Stored items:
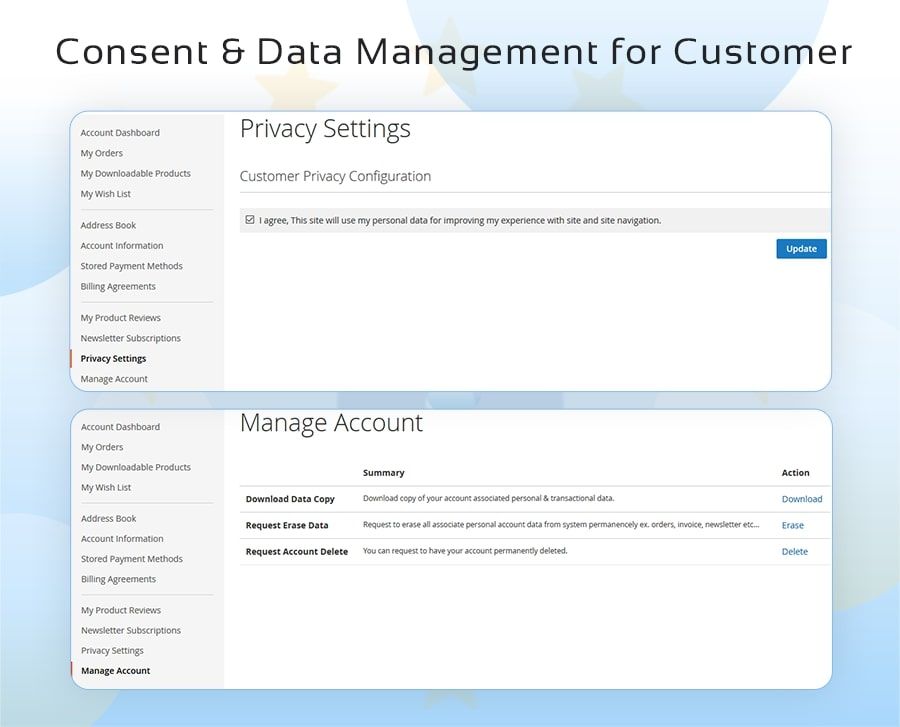Open Billing Agreements in Manage Account page sidebar
Viewport: 900px width, 727px height.
[118, 579]
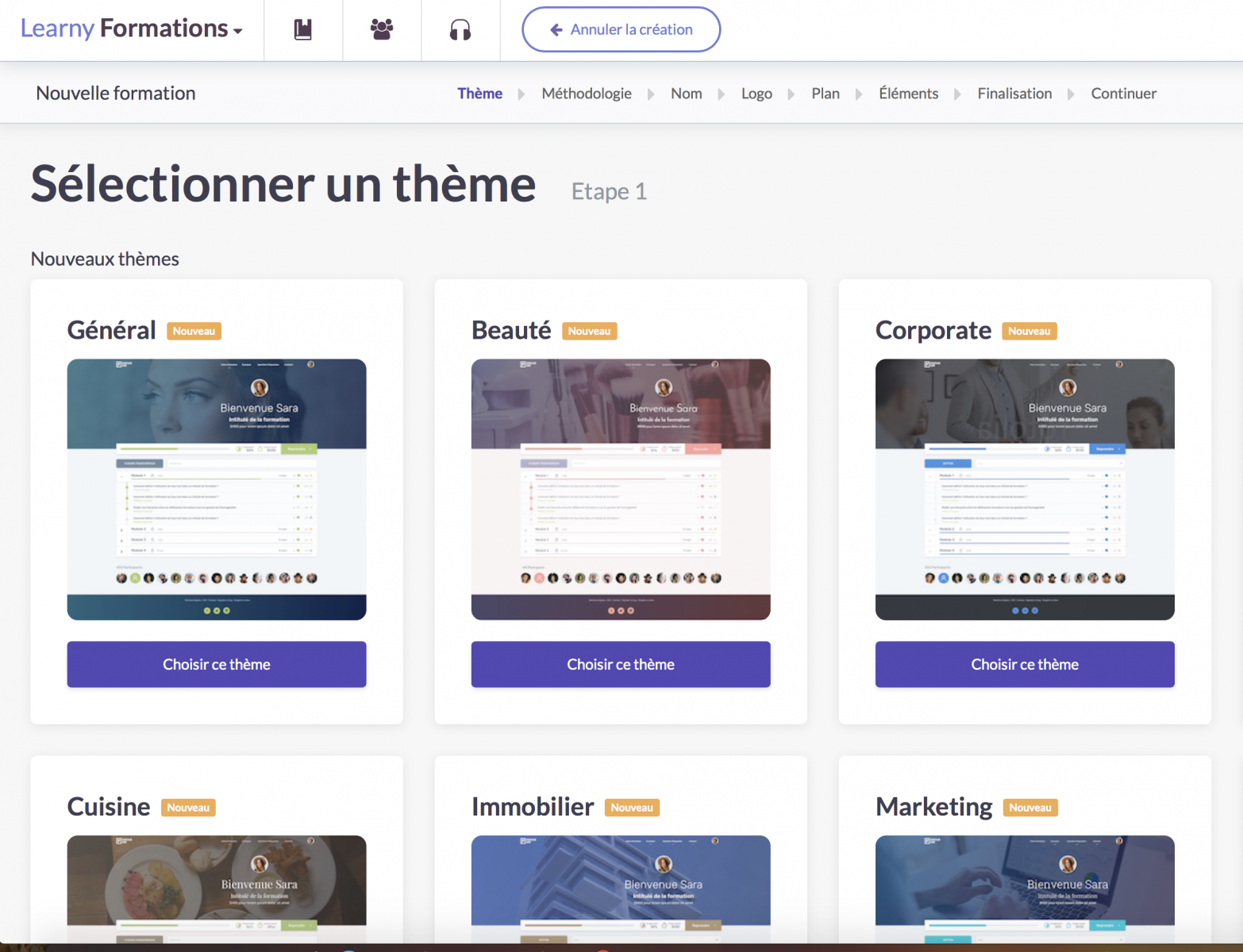The height and width of the screenshot is (952, 1243).
Task: Open support via the headphones icon
Action: click(x=460, y=29)
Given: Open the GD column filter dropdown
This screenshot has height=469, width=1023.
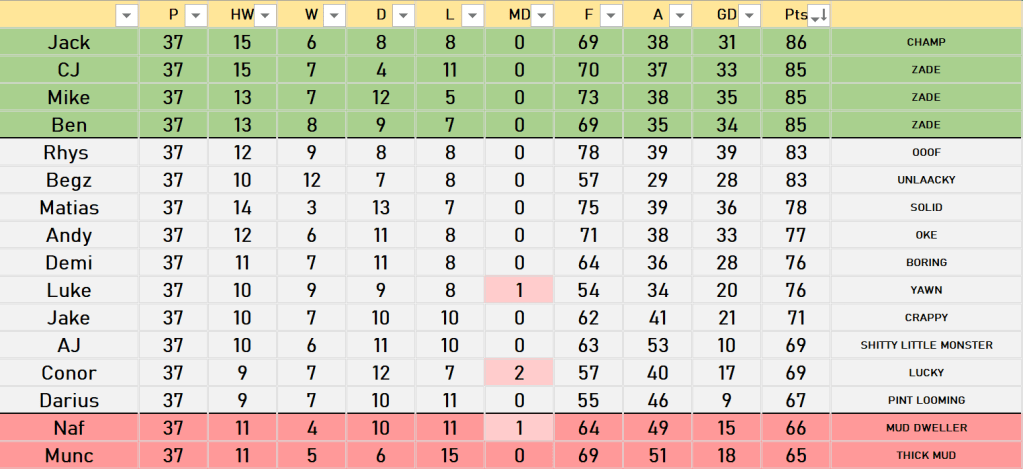Looking at the screenshot, I should coord(749,15).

(Your assignment): Leave every picture out and write out, word for word, the lines from the one that contains "Given: Open the GD column filter dropdown" through the last line of the records.

(Task output):
Given: Open the GD column filter dropdown
This screenshot has height=469, width=1023.
Looking at the screenshot, I should coord(749,15).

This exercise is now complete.